DESCRIPTION OF THE TASK: The expected output is an exact copy of the lines from the one containing "Task: Click the" through the final line of the entries below, with no images.

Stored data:
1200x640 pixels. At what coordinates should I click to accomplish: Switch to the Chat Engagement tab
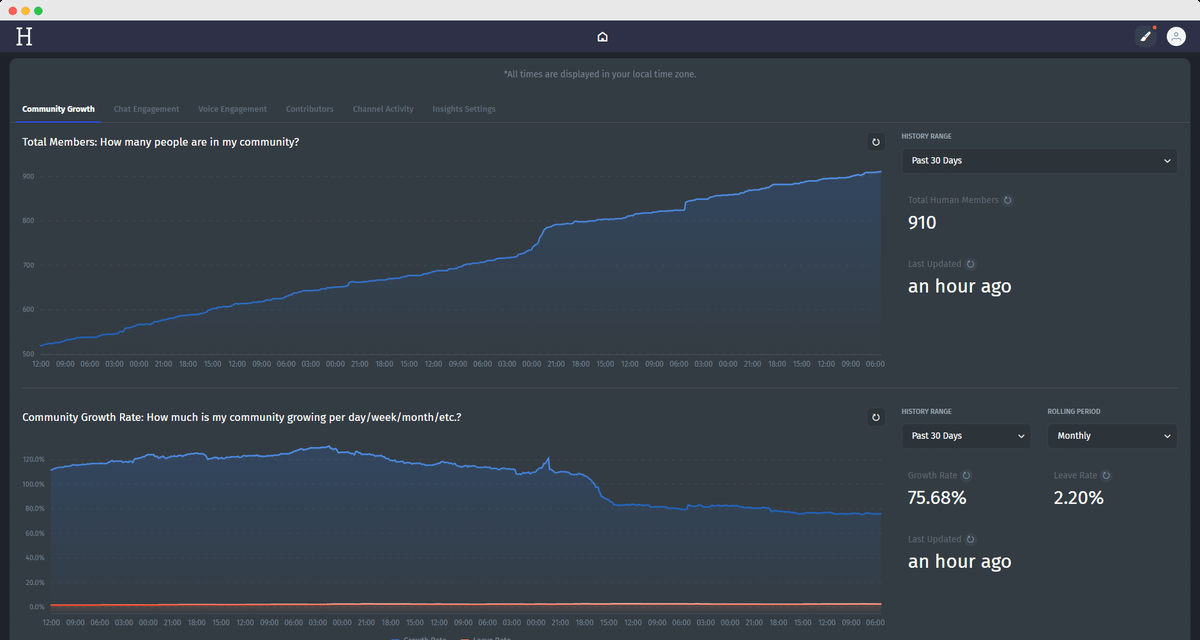pyautogui.click(x=146, y=109)

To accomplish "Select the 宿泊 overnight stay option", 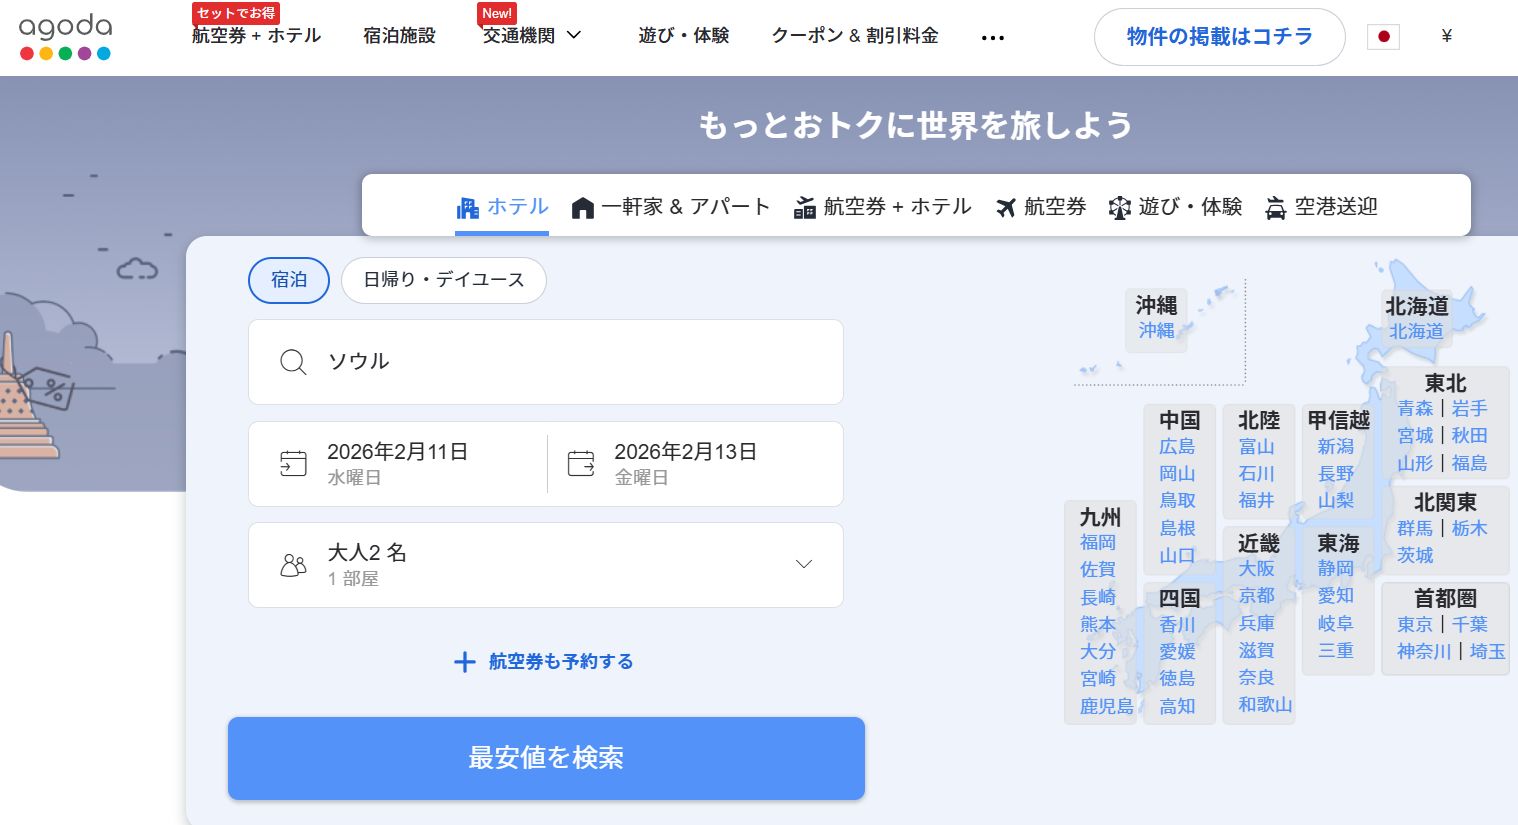I will pyautogui.click(x=288, y=280).
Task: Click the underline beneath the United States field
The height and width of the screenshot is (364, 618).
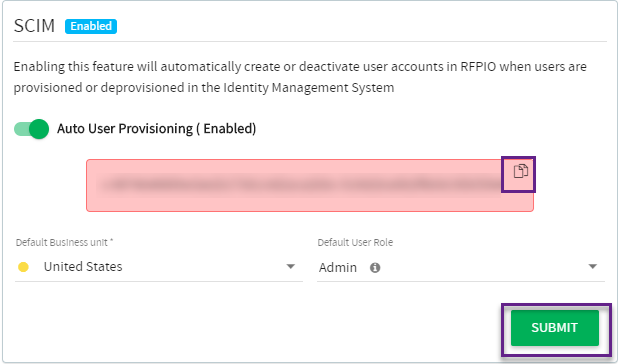Action: pyautogui.click(x=159, y=281)
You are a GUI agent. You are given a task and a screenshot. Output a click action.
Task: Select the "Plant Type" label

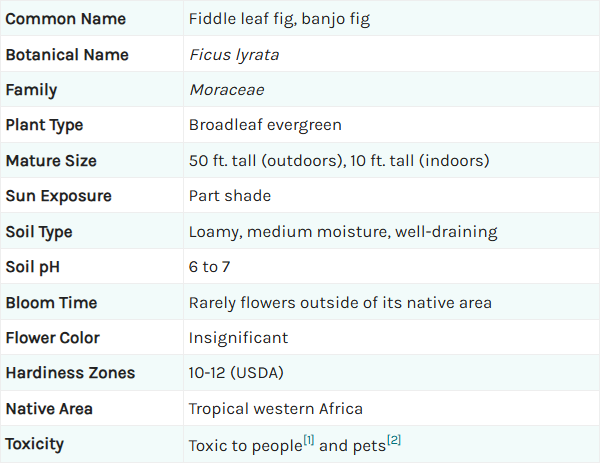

THE ANSWER:
Task: Click the underline beneath the United States field
The height and width of the screenshot is (364, 618).
Action: pyautogui.click(x=159, y=281)
You are a GUI agent. You are given a task and a screenshot. Output a click action.
Task: Select the "Plant Type" label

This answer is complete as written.